• _To do_: Check each line of the records below for the word "Given" and copy those where it appears.

*** Opening of Records to process ***

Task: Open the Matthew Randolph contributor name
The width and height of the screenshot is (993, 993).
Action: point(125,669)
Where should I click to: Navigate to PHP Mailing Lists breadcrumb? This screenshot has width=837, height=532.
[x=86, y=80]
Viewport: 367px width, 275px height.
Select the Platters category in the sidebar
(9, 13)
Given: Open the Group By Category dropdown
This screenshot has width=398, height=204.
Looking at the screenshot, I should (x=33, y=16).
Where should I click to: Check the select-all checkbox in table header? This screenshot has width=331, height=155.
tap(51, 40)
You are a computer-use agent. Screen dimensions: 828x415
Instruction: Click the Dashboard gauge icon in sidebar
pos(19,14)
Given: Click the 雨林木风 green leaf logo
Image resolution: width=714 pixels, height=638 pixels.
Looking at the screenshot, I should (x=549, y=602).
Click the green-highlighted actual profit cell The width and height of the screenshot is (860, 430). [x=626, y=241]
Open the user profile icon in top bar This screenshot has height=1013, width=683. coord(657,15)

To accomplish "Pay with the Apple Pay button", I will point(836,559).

*** Close of Records to process ***
*** Opening of Records to process ***

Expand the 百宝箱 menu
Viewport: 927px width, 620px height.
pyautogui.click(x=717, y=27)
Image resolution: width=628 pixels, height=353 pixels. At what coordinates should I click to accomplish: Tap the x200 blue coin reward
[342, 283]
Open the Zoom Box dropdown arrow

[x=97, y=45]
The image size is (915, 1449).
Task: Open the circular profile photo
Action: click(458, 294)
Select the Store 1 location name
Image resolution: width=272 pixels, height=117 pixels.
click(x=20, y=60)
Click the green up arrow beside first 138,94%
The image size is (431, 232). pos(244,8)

*** Close of Records to process ***
*** Opening of Records to process ***

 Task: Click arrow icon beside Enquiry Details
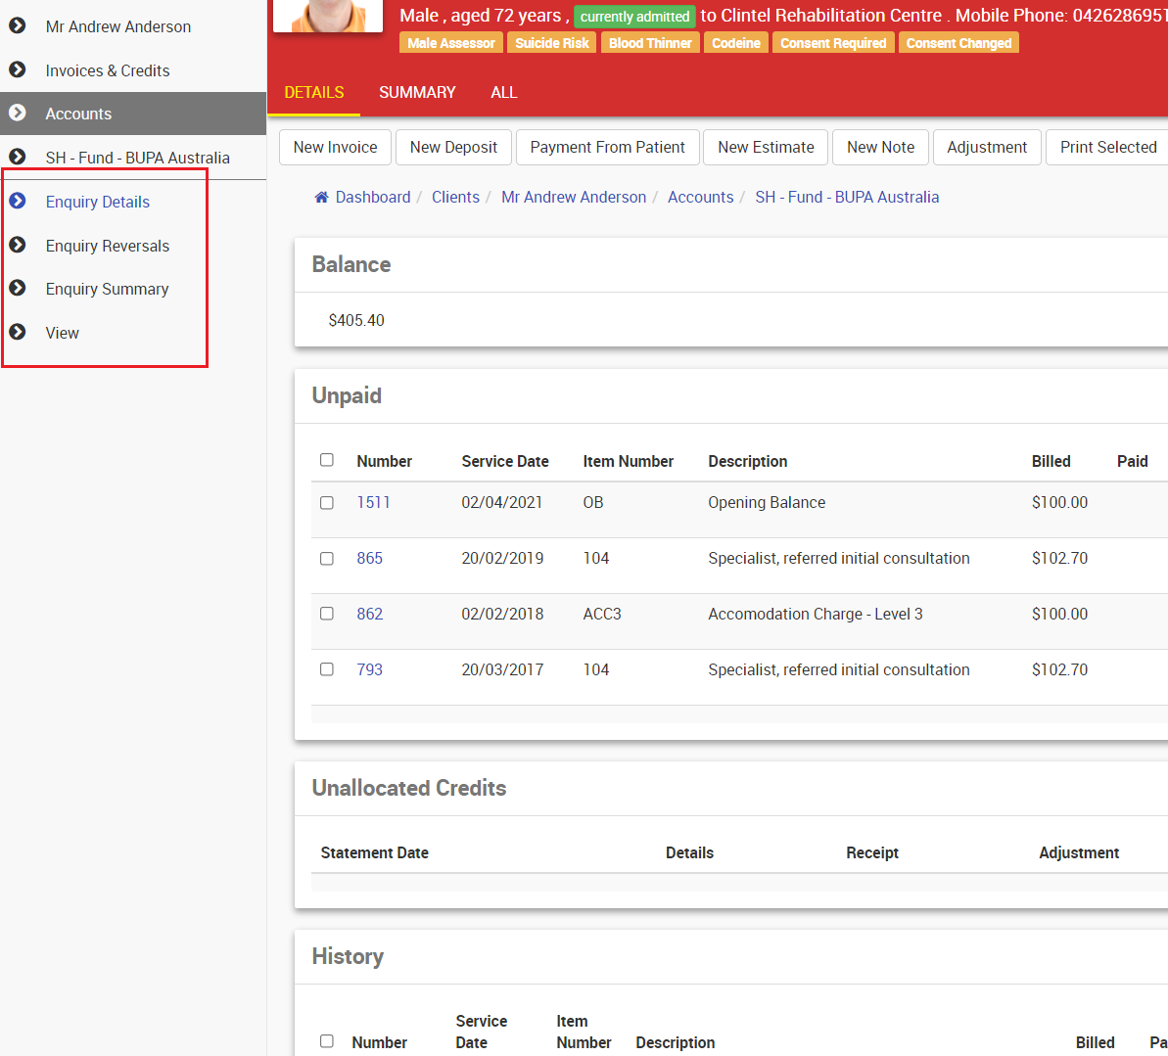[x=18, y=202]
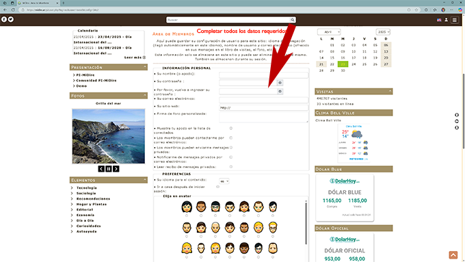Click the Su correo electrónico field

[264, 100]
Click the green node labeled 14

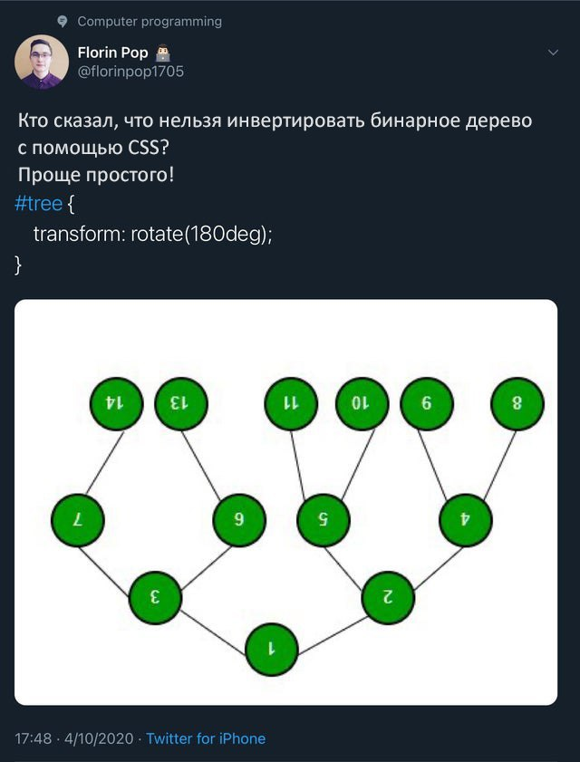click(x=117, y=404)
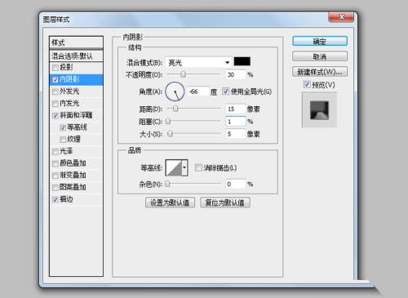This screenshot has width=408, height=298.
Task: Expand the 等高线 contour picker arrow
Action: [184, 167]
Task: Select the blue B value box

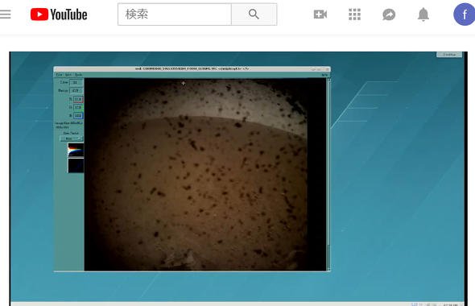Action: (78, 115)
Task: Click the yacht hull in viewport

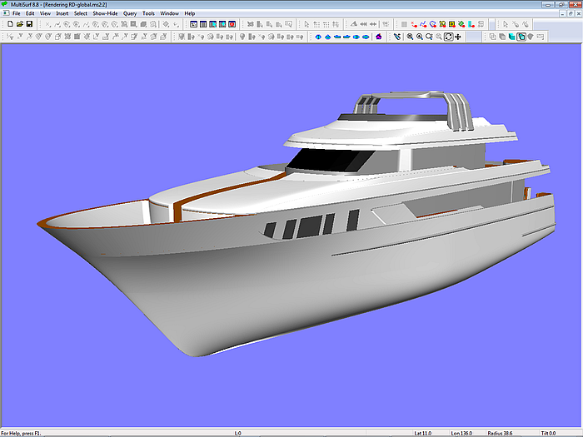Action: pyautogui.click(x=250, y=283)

*** Close of Records to process ***

• _Task solution_:
Given: Open the Group By Category dropdown
Given: Click the 雨林木风 green leaf logo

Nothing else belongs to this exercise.